In a financial reform policy white paper, released on Monday, Shadow Chancellor George Osborne plans to abolish what he calls a “failed tripartite system of regulation” and give the Bank of England responsibility for maintaining financial stability.
IFAs and mortgage brokers would be regulated by a new body called the Consumer Protection Agency, which would act as a consumer champion, with powers to name and shame firms for poor practice. The CPA would look at pricing and product suitability as well as competition in financial services and products.
Regulation of consumer credit would be transferred from the Office of Fair Trading to the CPA.

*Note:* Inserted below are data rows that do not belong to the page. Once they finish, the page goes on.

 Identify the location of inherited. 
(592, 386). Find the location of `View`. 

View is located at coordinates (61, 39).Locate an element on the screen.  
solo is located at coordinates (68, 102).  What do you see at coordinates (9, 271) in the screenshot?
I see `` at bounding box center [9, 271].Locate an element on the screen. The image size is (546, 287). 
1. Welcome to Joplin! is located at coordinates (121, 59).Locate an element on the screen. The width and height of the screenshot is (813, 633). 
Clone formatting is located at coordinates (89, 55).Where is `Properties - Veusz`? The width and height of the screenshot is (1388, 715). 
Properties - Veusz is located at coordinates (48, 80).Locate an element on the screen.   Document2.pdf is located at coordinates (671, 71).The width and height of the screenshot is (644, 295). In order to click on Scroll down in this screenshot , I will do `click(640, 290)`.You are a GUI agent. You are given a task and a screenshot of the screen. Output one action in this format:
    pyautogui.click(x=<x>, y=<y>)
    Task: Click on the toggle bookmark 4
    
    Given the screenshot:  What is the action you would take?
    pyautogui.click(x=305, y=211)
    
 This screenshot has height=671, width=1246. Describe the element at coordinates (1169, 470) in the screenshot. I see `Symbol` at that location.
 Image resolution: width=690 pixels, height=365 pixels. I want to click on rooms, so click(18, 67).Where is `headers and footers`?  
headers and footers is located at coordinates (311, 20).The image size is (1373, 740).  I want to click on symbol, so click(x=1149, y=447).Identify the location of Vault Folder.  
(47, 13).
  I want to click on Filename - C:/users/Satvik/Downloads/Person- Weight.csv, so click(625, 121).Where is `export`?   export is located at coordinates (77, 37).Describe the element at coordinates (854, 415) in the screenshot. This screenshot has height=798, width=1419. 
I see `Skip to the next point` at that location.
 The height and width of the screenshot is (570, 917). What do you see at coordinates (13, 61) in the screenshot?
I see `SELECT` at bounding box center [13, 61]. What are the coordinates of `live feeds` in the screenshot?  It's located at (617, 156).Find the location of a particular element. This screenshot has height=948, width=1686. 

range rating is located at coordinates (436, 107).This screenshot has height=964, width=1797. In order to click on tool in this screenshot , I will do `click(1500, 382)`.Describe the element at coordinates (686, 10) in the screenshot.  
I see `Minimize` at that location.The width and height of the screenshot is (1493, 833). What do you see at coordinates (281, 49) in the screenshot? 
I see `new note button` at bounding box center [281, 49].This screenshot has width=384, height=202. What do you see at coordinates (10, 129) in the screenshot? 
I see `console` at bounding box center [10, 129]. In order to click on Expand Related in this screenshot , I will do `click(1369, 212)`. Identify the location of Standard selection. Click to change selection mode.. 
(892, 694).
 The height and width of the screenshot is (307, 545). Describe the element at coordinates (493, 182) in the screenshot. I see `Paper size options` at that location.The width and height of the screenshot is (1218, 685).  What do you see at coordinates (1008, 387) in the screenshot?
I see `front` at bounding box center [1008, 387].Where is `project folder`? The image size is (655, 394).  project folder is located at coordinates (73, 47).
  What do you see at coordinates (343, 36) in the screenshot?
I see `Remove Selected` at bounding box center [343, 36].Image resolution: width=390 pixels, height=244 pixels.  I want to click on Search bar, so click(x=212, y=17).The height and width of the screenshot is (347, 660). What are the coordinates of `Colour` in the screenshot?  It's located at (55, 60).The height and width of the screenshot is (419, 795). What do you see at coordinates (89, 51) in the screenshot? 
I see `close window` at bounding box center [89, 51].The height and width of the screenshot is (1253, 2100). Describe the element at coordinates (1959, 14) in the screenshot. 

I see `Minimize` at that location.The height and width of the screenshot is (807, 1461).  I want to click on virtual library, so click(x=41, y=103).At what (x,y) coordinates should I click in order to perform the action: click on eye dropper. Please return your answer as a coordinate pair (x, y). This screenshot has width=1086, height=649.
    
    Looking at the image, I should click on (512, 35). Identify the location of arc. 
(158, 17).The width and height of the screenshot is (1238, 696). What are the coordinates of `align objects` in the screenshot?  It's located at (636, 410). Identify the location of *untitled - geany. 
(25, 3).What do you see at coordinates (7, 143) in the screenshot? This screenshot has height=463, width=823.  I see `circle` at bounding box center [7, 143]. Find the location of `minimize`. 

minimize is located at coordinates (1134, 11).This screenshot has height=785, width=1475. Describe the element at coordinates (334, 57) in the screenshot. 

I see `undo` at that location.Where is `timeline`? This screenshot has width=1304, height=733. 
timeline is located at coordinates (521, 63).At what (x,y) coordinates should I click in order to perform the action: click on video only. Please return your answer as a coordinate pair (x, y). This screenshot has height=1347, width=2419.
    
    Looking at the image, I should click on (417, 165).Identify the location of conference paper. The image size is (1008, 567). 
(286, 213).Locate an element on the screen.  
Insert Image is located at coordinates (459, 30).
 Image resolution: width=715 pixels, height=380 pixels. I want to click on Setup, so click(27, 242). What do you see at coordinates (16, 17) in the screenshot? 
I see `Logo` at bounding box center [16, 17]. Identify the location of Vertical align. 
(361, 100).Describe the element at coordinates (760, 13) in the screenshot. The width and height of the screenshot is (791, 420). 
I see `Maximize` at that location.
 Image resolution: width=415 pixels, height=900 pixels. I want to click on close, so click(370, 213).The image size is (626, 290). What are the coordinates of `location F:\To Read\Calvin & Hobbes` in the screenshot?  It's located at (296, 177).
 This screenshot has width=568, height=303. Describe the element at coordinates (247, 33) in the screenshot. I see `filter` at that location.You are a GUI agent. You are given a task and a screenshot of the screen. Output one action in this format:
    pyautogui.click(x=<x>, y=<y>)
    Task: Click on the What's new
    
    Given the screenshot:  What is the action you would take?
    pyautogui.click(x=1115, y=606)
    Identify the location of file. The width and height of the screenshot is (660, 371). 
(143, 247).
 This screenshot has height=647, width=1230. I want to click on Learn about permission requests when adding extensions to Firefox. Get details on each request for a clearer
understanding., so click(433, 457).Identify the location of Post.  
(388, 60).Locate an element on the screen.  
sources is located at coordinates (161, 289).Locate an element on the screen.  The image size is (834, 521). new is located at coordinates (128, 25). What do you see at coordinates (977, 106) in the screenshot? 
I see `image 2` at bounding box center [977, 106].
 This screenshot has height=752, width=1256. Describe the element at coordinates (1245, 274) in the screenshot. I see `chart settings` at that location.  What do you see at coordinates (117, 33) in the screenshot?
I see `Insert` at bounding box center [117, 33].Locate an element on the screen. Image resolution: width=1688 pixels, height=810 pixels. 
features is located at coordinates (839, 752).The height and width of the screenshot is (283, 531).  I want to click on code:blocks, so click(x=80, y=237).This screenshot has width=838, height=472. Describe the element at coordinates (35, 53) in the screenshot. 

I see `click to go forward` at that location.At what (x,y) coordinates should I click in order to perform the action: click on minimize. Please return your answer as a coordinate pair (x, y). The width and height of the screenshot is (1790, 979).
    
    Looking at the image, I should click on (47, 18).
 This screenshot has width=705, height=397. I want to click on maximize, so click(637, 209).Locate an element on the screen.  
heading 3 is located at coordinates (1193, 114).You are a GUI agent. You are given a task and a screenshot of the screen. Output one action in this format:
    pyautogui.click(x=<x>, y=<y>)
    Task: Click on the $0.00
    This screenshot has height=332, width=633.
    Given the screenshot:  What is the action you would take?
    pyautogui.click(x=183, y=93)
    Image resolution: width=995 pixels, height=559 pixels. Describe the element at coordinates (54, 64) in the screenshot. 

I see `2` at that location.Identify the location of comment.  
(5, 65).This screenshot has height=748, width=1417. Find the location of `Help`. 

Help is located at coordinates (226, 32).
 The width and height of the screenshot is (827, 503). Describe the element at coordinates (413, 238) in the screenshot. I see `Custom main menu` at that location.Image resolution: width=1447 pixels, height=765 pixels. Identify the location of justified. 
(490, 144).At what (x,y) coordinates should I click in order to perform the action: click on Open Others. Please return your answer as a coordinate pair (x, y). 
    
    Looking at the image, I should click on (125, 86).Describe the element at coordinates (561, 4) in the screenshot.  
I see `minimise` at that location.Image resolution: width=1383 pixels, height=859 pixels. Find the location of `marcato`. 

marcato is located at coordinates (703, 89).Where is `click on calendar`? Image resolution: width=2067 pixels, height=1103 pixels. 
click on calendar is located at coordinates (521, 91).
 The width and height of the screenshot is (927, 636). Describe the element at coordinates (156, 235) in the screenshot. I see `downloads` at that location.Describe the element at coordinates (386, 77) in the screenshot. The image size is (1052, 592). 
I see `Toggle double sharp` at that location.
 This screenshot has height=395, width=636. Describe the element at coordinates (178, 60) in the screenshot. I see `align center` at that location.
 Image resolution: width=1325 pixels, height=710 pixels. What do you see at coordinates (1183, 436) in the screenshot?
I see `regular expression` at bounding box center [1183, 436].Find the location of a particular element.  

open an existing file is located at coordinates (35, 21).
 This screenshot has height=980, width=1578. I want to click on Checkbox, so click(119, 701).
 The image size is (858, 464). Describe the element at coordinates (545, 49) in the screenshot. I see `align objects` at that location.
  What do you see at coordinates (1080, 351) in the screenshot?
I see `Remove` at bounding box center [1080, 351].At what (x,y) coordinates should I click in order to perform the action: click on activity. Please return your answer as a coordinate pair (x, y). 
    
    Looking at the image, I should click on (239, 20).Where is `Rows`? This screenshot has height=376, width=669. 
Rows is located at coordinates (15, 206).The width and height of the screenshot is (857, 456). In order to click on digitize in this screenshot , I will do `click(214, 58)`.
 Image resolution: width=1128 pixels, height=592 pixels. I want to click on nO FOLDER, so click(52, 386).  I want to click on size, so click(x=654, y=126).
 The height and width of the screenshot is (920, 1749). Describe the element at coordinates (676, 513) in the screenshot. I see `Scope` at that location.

The Tories would consult on what regulatory authority should take on the FSA’s other responsibilities, including markets and securities regulation, approved persons’ licensing and listing authority responsibilities.
A new Financial Policy Committee would be formed as part of the Bank of England to monitor system risks, oversee macro-economic policy and run the regime for failed banks. A Financial Regulation Division of the Bank of England would regulate bigger institutions such as banks, building societies and insurers. A financial crime regulator could be created which would include the enforcement arm of the FSA.
The Tories admit the proposals would see industry levies rise for firms due to a need for higher-calibre regulators.
Aifa director general Chris Cummings says: “We must be careful that any proposals must increase consumer access to good, independent financial advice. The Government and regulator must increase consumer access to trusted sources of advice and not restrict it.”